DATA PROVIDED:
[BEGIN]
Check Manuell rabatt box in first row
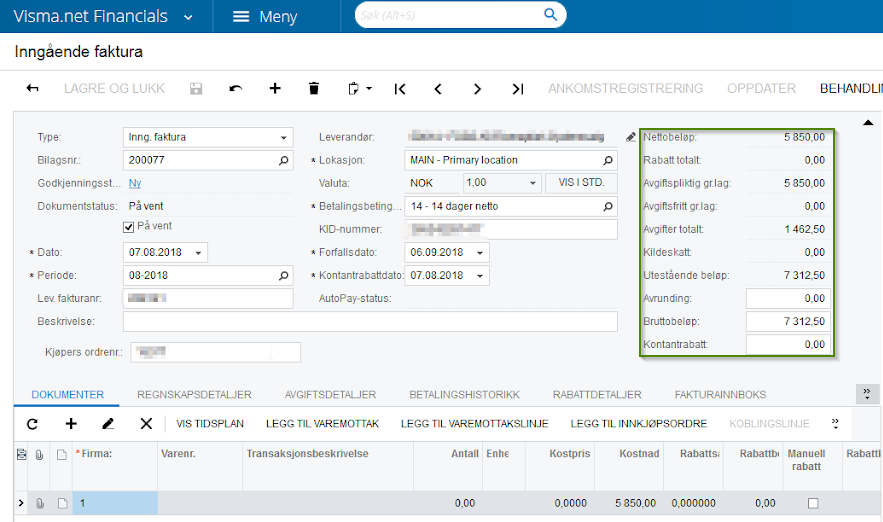Screen dimensions: 883x522 click(813, 503)
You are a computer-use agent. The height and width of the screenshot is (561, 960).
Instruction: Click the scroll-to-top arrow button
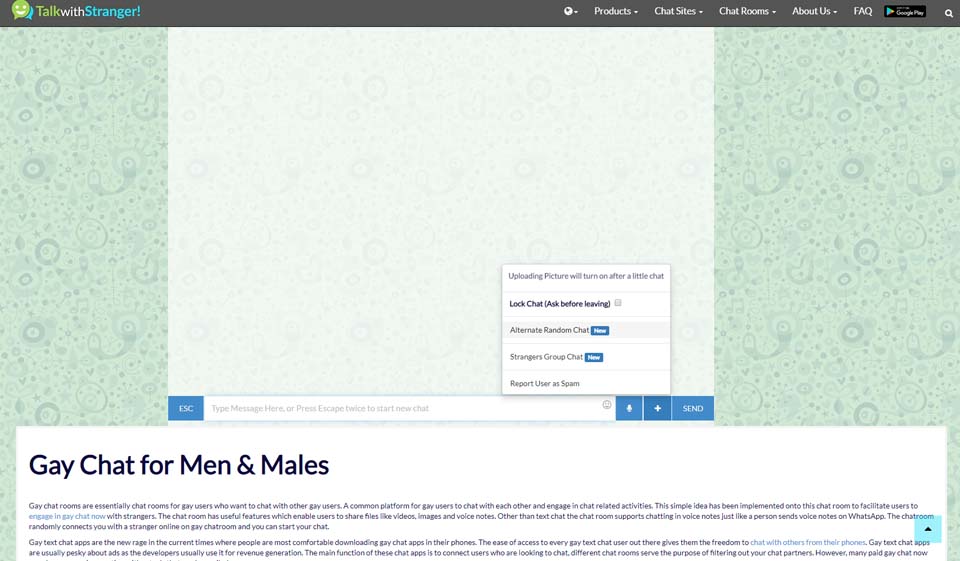coord(927,529)
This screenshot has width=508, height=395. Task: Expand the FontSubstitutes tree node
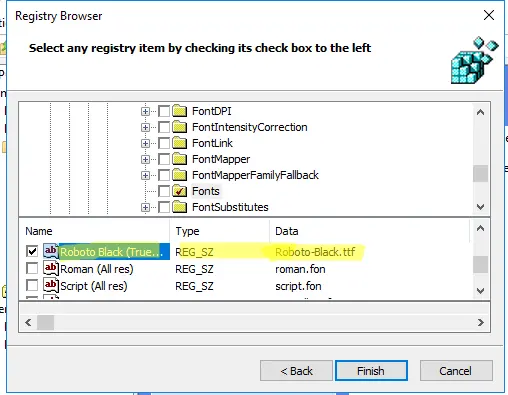point(145,207)
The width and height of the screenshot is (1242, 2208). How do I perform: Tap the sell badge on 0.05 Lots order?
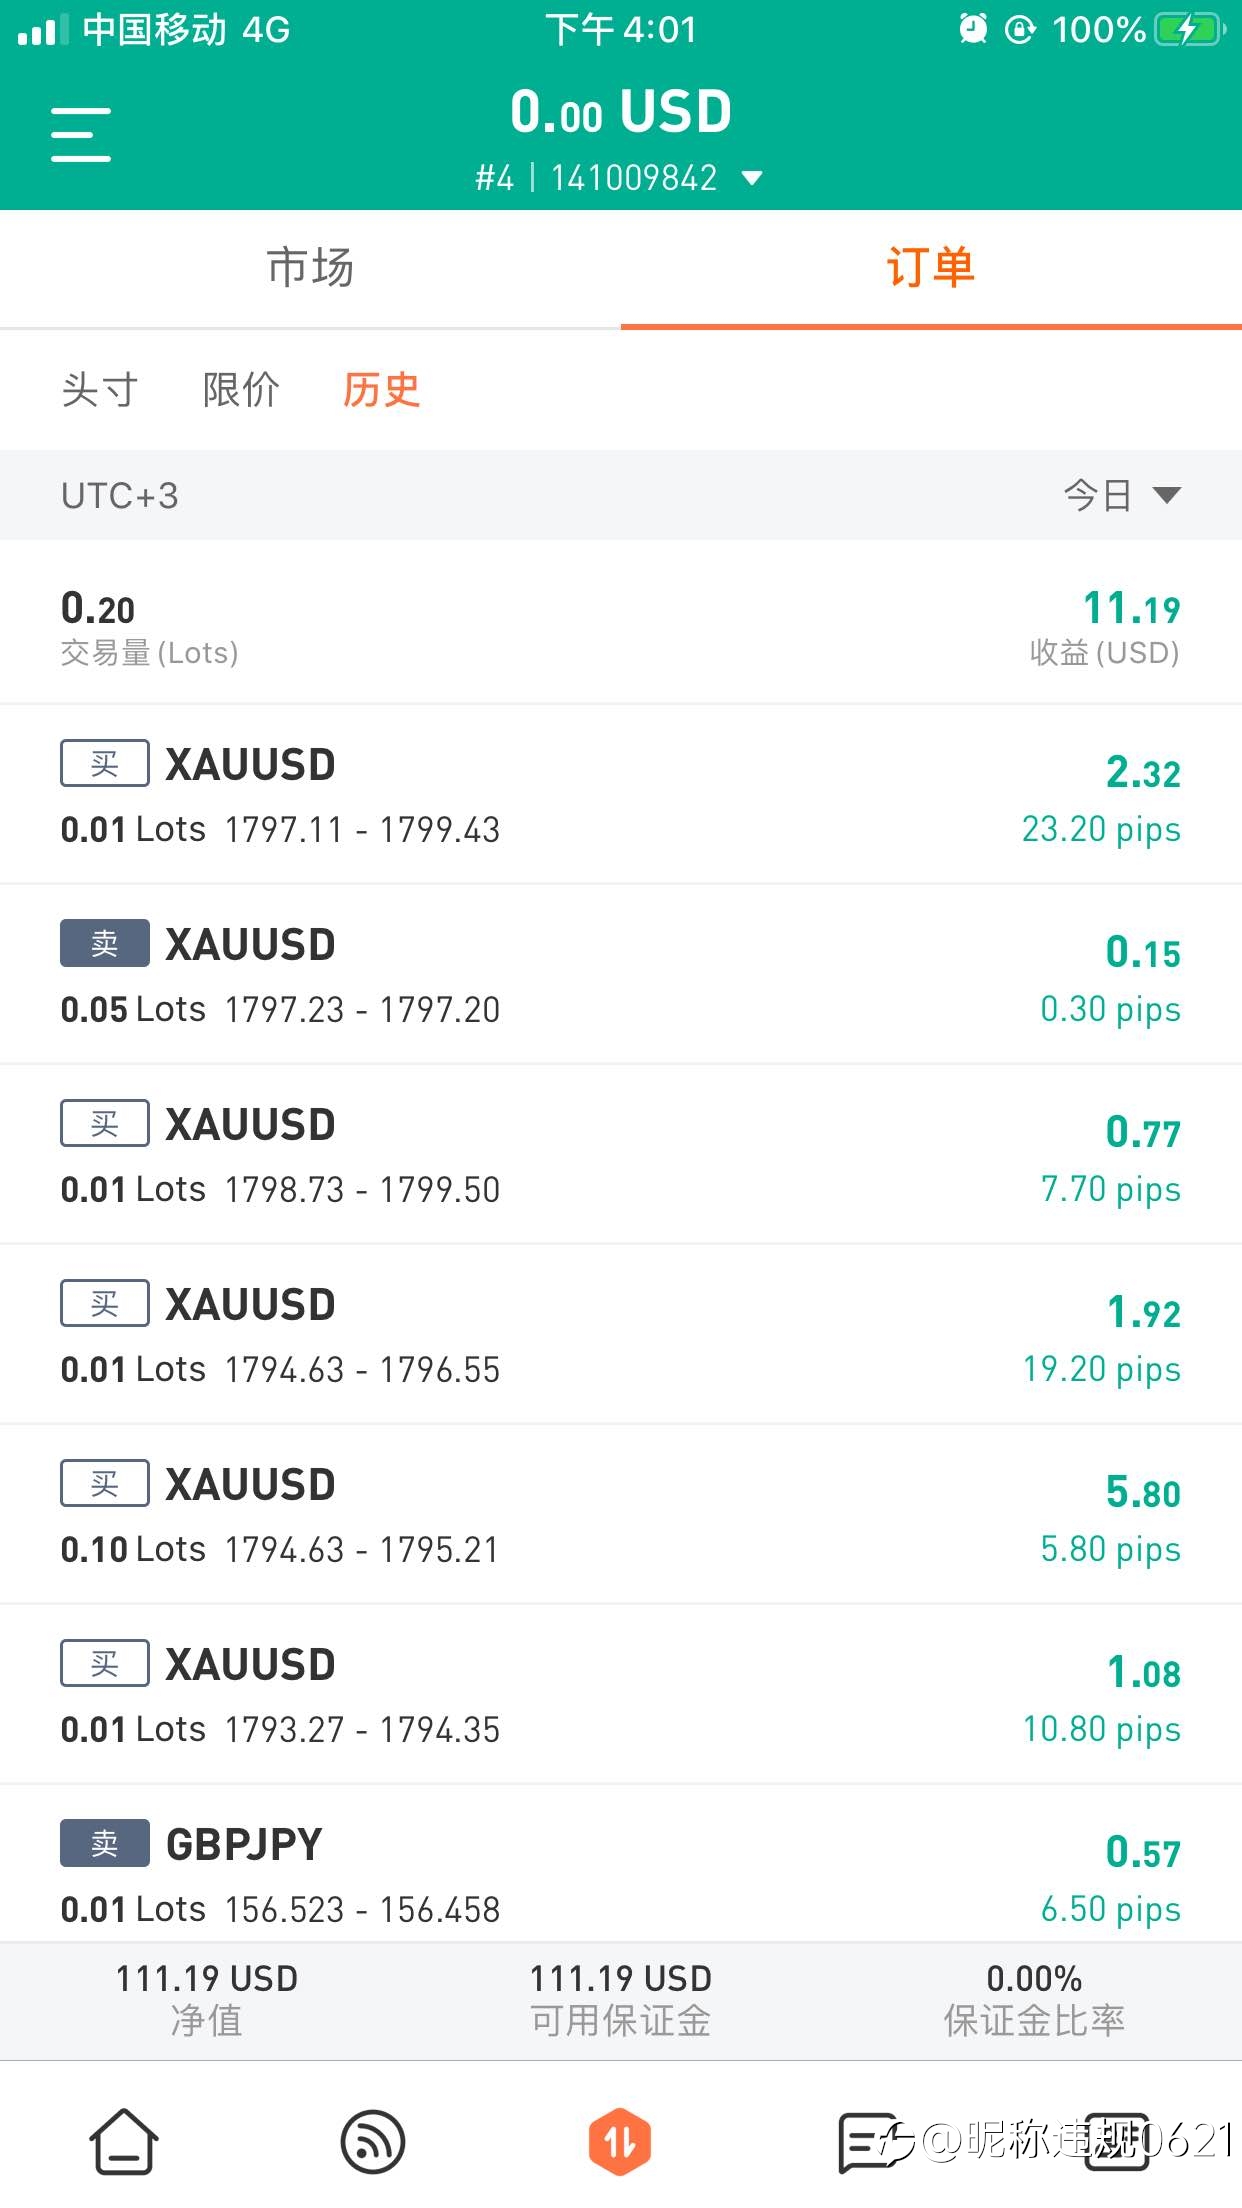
[END]
WHAT TO PRODUCE: Duplicate the rows above without changing a single character, but leave out the pictures.

WRITTEN ANSWER:
Check Manuell rabatt box in first row
Screen dimensions: 883x522 click(813, 503)
You are a computer-use agent. The height and width of the screenshot is (561, 960).
Instruction: Click the scroll-to-top arrow button
coord(927,529)
This screenshot has width=508, height=395. Task: Expand the FontSubstitutes tree node
point(145,207)
The width and height of the screenshot is (1242, 2208). How do I perform: Tap the sell badge on 0.05 Lots order?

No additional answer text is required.